Currently browsing the "World War II" tag.

Review: The Painted Bird

Based on Jerzy Kosiński’s novel, The Painted Bird is a brutal tale of a young nameless boy’s fight to survive on his own during World War II in the wilds of Eastern Europe. He’s beaten and abused wherever he turns, and all he wants to do is find home, though he doesn’t really know where that is. And as he makes his way towards that imagined home, he grows more and more hardened and more like the people he meets, scared and mistrustful of the world at large. Though it takes place during the war, the conflict is distant even if the effects are all around The Boy. While it’s beautifully shot in black and white, it’s also 169 minutes long and essentially a litany of horrors. It’s not a film for the masses.

Review: Beanpole (Дылда)

War is hell. And life after war is, too. Most war films concentrate on the effects that the carnage has on men, but this Russian melodrama looks at how the women are scarred, too. Set in Leningrad just after World War II has ended, when the Siege may be over, but the people are still dealing with the hunger and deprivation, Beanpole is a character study of two young women, friends from the battlefield, both trying to make sense of their lives after the war.  Iya affectionately known as Beanpole (Viktoria Miroshnichenko) works in a hospital tending the wounded. She has a cute little boy at home that she dotes on. But she is afflicted with a condition caused by an explosion that makes her “freeze” from time to time – staring into space and making tiny clicking sounds until she comes back to life. And it causes her to make a tragic mistake. But then her wartime buddy Masha (Vasilisa Perelygina) arrives back from the front, and though it begins as a warm reunion, their relationship takes some very dark turns.
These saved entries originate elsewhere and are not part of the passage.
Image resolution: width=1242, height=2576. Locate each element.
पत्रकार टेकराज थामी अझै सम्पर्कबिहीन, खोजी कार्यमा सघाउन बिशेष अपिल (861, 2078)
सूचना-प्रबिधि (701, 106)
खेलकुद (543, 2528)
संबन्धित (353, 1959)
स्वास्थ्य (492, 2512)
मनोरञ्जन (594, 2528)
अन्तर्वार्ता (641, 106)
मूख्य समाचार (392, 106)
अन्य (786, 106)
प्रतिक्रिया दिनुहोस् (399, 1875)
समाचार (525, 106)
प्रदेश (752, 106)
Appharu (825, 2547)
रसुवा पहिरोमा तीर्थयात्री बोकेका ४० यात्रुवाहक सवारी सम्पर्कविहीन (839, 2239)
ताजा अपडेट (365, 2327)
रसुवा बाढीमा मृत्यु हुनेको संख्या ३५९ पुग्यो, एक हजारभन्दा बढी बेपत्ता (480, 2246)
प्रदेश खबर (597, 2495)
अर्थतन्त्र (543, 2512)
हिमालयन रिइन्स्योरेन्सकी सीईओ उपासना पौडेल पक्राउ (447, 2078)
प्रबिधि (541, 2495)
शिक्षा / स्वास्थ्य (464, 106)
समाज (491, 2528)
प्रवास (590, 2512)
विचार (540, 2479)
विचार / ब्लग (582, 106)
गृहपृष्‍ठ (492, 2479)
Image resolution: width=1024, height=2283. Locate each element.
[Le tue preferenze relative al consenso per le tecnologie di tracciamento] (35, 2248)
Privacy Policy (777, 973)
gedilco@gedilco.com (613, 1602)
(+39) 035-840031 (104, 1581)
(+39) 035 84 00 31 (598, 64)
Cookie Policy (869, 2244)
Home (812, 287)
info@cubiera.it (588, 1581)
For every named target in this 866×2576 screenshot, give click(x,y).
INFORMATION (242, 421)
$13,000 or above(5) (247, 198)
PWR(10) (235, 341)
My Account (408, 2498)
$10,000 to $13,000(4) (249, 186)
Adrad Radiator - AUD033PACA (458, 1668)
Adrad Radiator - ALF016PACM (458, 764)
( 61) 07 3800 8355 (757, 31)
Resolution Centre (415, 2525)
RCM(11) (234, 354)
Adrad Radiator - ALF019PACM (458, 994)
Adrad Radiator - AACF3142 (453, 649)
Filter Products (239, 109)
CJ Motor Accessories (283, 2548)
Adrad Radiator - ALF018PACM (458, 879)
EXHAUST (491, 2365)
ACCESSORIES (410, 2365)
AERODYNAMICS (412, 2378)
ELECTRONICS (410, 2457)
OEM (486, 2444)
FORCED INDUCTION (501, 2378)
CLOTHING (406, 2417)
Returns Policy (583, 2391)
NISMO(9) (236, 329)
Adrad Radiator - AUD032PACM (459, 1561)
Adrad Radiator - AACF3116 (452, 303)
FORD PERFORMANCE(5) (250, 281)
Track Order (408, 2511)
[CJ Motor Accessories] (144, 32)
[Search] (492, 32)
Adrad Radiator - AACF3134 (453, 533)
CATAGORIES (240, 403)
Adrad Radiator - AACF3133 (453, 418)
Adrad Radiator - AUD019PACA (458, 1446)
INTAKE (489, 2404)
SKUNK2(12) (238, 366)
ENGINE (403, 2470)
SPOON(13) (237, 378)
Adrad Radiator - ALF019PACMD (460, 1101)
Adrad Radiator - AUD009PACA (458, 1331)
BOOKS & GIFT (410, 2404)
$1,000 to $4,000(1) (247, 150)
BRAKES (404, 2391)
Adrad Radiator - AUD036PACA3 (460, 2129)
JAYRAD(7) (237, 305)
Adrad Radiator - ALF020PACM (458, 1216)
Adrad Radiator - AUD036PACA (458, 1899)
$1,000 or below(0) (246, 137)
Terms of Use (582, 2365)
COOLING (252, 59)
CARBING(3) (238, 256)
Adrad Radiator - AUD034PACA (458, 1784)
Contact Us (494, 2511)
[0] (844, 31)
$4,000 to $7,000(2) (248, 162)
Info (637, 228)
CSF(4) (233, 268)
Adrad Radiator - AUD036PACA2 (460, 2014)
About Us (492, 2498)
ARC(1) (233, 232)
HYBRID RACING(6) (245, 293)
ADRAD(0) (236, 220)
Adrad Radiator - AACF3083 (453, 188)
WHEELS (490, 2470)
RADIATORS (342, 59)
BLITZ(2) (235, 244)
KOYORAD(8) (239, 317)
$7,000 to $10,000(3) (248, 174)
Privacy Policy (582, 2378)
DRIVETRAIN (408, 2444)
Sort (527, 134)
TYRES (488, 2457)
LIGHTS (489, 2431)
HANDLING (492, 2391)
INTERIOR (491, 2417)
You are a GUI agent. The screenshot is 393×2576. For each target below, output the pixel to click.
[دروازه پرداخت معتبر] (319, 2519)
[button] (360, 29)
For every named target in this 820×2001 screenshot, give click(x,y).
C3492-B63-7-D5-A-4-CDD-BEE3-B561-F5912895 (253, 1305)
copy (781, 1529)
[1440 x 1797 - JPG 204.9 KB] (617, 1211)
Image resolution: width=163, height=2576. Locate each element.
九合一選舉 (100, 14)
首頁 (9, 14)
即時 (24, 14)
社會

Review: The Captain (Der Hauptmann)

The Captain is not for the faint of heart. It’s the true story (or some version of it) of a German deserter in World War II, who finds a suitcase containing a Luftwaffe captain’s uniform and assumes the role, building his own band of brothers from deserters he finds along the way, and committing truly horrifying acts in the name of the Führer in the waning days of the war. Pvt. Willi Herold (Max Hubacher) simply by virtue of a uniform becomes a sadistic leader. Inventing a mission straight from Hitler himself, he quickly loses his fear of being caught and tests the limits of his own brutality. And there are no limits.

Quickie Reviews: Girls Trip; Dunkirk; Valerian and the City of a Thousand Planets

This film is trippin’! It may not garner any Oscar nominations, but it’s definitely the most fun option of the week for anyone in the mood for a comedic escape. Girls Trip delivers what Rough Night failed to just a few weeks ago… and that’s a raunchy yet relatable female ensemble comedy in the spirit of the highly-successful Bridesmaids.

Allied

Allied is a good ol’ fashioned romantic thriller starring Brad Pitt and Academy-Award winning actress Marion Cotillard (La Vie en rose) as Max and Marianne, a Canadian intelligence officer and French resistance fighter who are thrown together for a dangerous, top-secret mission behind enemy lines in 1942 North Africa. They fall in love awfully fast, but it seems real enough. They get married. Start a family. Gaze adoringly into each other’s eyes. Until one day, Max is told that Marion is actually a German spy, and if the proof is substantiated, he must kill her. Ouch.

Hacksaw Ridge

Hacksaw Ridge is a decent movie that sheds light on a great, little-known story about a war hero who never touched a gun. The film has something for just about everyone — religious convictions for the faith-based crowd, romance for the chick-flick crowd, and (very) intense battlefield scenes for the macho crowd. It’s a hybrid that in many ways feels like a composite of a bunch of war movies we’ve seen before. But it finds its unique sweet spot in the character of Desmond Doss, played by Andrew Garfield (99 Homes, Spider-Man).

The Innocents

The Innocents is a brutally beautiful film based on the true story of a young woman doctor sent to Poland with the French Red Cross to aid survivors of the concentration camps after WWII. She reluctantly agrees to help a local nun only to discover a convent filled with pregnant sisters, shamed victims of the victorious Soviet soldiers’ horrifying gang rapes. Co-written and directed by Anne Fontaine (Coco Before Channel) the film is a multi-layered exploration of faith tested to its limits. But fear not! It is not a downer flick. It is thoughtful and ultimately uplifting.

The Monuments Men

It was hard not to wonder WHY the release of The Monuments Men was delayed by several months, missing out on the awards-season bru-ha-ha. Now I (think I) know. It simply isn’t good enough. It’s not bad by any means, but it is disappointing, especially when you consider the raw materials that included an interesting story and an A-list cast led by George Clooney, who also directed the film.

The Monuments Men is based on the true story of an unlikely platoon of soldiers– museum directors, architects, artists, curators and art historians – who went to the front lines during World War II to help rescue, preserve and return some of the world’s greatest artistic masterpieces, jeopardized by Nazi thieves.